I started climbing in 1989 or 1990 in Wales (can't remember--short-term memory loss). It blew my mind right off the bat, and I was instantly hooked.
After I got back to the States, I continued climbing in New England where I grew up, before my first real climbing trip, to Joshua Tree in 1992. I then wintered in Hueco Tanks in ’92-93 during an epic season. Everybody was there: Rolo Garibotti, Eli Chevieux, Dean Potter, Jeff Benowitz, Timmy O'Neill, Fred Nicole.... The hook went deeper, even if bouldering never really grabbed me. After a sojourn in Spain (El Chorro!), I hitched up to Jackson, Wyoming, and I’ve been climbing in the Tetons ever since.
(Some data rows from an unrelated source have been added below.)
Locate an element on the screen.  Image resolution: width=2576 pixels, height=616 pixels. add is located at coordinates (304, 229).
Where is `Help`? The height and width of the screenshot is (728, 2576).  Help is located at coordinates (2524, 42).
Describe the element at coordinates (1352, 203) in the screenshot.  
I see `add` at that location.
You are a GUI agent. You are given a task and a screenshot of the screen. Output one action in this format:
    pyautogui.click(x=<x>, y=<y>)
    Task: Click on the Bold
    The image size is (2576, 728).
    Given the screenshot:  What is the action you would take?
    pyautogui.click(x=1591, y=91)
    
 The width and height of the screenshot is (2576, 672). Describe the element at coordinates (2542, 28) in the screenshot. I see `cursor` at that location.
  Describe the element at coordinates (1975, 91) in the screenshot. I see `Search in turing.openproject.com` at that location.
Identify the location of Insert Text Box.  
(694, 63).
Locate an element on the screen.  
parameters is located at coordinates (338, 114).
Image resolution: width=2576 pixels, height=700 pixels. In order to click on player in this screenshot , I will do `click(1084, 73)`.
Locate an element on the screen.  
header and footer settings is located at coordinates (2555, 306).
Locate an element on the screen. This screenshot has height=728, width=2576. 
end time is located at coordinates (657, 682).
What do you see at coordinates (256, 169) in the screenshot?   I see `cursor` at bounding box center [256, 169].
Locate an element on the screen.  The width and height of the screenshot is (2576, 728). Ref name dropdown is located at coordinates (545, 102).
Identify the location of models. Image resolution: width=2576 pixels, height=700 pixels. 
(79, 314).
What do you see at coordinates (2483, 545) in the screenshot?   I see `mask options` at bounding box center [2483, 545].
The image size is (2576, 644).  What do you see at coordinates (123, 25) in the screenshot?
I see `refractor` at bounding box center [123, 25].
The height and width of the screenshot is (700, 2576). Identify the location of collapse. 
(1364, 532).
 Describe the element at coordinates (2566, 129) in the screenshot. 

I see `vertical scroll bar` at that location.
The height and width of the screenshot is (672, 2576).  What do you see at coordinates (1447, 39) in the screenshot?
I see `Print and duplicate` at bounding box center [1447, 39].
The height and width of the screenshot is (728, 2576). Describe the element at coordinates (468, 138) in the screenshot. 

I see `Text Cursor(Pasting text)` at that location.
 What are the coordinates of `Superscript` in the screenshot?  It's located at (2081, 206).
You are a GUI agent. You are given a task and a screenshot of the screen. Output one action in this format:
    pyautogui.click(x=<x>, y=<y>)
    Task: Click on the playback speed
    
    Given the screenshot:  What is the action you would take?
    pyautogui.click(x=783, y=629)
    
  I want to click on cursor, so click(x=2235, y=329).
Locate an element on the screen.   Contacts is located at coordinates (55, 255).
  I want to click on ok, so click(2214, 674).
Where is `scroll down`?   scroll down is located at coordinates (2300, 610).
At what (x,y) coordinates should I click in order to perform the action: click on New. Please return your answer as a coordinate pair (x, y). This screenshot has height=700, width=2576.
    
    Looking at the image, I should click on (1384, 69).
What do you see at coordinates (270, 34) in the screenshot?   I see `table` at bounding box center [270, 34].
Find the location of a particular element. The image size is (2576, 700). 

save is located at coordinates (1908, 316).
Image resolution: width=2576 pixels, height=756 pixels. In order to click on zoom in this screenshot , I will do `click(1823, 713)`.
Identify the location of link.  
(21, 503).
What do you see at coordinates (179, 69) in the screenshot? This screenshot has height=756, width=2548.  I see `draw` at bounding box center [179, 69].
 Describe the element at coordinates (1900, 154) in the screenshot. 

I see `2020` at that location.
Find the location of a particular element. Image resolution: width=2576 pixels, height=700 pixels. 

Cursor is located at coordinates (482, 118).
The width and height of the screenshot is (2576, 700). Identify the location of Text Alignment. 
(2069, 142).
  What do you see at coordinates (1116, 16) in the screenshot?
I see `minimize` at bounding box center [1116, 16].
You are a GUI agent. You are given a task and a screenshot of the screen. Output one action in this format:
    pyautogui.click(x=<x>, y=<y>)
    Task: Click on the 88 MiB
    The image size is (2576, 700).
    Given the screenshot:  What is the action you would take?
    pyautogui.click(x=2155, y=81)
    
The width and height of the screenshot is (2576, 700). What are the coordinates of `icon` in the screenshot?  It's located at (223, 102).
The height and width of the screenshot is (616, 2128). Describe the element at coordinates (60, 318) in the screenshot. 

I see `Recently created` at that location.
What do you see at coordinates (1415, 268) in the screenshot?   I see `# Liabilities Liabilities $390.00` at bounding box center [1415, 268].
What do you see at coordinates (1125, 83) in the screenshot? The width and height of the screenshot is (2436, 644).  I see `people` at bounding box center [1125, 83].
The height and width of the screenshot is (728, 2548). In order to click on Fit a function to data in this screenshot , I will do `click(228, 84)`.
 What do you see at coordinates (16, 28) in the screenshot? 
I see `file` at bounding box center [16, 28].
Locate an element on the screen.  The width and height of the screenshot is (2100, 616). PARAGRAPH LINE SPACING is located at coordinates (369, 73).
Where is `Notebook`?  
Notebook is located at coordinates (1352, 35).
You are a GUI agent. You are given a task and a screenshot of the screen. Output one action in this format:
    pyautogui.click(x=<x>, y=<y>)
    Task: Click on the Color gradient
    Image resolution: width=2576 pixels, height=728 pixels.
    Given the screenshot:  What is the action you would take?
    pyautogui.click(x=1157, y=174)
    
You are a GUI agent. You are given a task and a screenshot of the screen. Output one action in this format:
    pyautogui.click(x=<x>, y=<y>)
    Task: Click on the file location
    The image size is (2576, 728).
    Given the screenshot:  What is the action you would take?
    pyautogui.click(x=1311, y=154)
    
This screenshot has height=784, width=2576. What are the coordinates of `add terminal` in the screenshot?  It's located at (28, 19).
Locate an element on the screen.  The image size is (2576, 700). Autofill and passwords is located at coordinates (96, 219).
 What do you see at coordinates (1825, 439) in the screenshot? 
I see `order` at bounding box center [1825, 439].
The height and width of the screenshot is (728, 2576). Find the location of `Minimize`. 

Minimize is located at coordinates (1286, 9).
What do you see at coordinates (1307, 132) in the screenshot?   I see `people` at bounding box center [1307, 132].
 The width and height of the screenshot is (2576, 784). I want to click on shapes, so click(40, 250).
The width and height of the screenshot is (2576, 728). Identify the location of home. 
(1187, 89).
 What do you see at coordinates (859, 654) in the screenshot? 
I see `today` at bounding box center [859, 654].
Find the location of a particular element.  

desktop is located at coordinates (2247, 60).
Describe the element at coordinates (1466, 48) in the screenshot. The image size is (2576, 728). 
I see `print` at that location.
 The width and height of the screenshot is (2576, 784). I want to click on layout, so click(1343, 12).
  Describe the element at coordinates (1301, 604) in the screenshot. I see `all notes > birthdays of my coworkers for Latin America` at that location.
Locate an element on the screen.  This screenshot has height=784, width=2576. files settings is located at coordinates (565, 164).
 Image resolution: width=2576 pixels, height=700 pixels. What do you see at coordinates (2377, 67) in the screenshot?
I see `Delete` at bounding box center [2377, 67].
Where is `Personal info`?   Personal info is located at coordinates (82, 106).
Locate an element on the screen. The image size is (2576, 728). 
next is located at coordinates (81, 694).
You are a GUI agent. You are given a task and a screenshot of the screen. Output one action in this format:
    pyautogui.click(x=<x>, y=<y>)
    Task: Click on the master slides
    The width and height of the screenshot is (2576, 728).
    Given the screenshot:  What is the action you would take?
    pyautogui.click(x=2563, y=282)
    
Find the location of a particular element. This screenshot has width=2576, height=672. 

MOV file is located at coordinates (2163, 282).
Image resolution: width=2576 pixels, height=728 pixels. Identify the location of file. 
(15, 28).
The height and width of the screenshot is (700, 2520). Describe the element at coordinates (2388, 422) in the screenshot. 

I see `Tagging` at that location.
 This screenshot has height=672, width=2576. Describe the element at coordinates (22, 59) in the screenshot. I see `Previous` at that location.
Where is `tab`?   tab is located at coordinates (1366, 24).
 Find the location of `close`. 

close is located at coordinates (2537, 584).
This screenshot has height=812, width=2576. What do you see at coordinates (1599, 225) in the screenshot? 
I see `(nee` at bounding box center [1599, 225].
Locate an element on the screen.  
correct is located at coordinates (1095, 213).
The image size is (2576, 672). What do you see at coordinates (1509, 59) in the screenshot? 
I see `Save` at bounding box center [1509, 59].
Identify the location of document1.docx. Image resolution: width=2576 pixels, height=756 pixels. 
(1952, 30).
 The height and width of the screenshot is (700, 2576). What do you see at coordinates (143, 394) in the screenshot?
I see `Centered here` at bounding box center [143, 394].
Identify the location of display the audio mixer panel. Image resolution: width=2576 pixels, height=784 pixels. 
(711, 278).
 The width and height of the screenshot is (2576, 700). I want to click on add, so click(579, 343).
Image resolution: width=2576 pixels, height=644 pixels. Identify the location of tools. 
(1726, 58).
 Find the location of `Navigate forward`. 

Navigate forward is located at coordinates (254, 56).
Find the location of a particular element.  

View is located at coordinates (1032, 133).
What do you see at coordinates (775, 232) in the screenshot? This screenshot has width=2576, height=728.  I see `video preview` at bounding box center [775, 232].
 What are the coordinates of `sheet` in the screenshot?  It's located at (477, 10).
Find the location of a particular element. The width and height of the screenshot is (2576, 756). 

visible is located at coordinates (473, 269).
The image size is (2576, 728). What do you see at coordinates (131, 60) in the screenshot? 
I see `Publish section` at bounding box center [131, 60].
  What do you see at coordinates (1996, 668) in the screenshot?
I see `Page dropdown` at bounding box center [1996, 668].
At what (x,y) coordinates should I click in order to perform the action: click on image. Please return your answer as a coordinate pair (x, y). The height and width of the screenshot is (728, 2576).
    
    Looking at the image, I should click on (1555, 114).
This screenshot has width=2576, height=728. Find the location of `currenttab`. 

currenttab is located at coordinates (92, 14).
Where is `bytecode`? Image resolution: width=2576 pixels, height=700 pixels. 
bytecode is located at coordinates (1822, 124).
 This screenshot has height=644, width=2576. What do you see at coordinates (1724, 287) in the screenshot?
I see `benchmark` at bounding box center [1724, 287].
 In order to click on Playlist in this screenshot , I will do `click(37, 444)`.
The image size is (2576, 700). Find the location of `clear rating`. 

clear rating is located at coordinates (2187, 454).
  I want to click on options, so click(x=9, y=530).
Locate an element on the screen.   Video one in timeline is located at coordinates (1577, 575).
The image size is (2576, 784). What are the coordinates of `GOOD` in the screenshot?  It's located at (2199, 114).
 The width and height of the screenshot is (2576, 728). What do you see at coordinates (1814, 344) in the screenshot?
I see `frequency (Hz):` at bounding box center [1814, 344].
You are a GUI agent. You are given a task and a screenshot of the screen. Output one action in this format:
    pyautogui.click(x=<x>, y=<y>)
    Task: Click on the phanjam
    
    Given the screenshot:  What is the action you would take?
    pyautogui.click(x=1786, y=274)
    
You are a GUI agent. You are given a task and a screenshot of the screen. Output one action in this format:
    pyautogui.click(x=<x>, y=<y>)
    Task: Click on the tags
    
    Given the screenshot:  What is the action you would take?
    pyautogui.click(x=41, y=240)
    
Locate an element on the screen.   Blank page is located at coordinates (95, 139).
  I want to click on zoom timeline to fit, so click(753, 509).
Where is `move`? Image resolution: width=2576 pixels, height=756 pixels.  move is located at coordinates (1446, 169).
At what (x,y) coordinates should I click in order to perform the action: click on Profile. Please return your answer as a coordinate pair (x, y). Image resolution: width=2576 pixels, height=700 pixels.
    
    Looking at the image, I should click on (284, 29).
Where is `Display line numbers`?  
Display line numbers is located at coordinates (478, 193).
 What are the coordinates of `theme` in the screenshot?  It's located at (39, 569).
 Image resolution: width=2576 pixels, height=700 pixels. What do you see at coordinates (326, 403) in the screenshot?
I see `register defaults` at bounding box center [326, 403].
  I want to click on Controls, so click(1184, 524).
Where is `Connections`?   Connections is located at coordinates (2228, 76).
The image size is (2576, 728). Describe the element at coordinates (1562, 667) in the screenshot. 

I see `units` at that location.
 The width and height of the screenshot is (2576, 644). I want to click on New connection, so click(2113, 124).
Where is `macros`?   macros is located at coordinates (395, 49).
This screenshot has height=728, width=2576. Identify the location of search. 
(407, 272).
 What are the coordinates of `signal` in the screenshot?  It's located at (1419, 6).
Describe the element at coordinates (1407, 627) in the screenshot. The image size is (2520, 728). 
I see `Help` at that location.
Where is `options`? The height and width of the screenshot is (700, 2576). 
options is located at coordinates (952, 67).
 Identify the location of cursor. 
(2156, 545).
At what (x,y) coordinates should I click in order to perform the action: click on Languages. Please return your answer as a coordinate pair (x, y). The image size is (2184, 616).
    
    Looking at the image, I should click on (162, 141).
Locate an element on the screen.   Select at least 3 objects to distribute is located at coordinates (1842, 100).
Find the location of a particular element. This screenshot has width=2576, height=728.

I’ve done three expeditions to Kyrgyzstan: the Ala Archa, the Ak-Su and Kara-Su valleys, the Tien Shan (Khan Tengri, to 6300 meters). The highlight of those years was the previously unexplored Moonshadow Mountains. Every ascent was a first, and we even got to call one of the mountains Pik Jerry Garcia. Never did get a song out of it....
I’ve done other expeditions to Peru, Tibet (coolest land on earth, if you can stay away from the Han Chinese) and Alaska (where I was born). Other climbing trips abroad have included Cuba; Spain (half a dozen times); Italy, Switzerland, France, Czech Republic, Japan, Slovenia, South Africa, and best of all, Scotland in winter (three times). There is simply nothing finer than Scotch on the rocks.
These days I climb closer to home (City of Rocks, Sinks Canyon, the Tetons). You can never beat the Tetons, but even here, things are looking up: we just finished putting together the Teton Boulder Project, so now there's climbing in downtown Jackson.
Mostly these days it's about the partners: Evan Howe, Alex Friedman, Jarad Spackman, Hans Johnstone, Aaron Gams, my beautiful wife Giovannina, and especially my brother Bill. But through it all, it's the Tetons, man, it's the Tetons--my favorite mountains of all.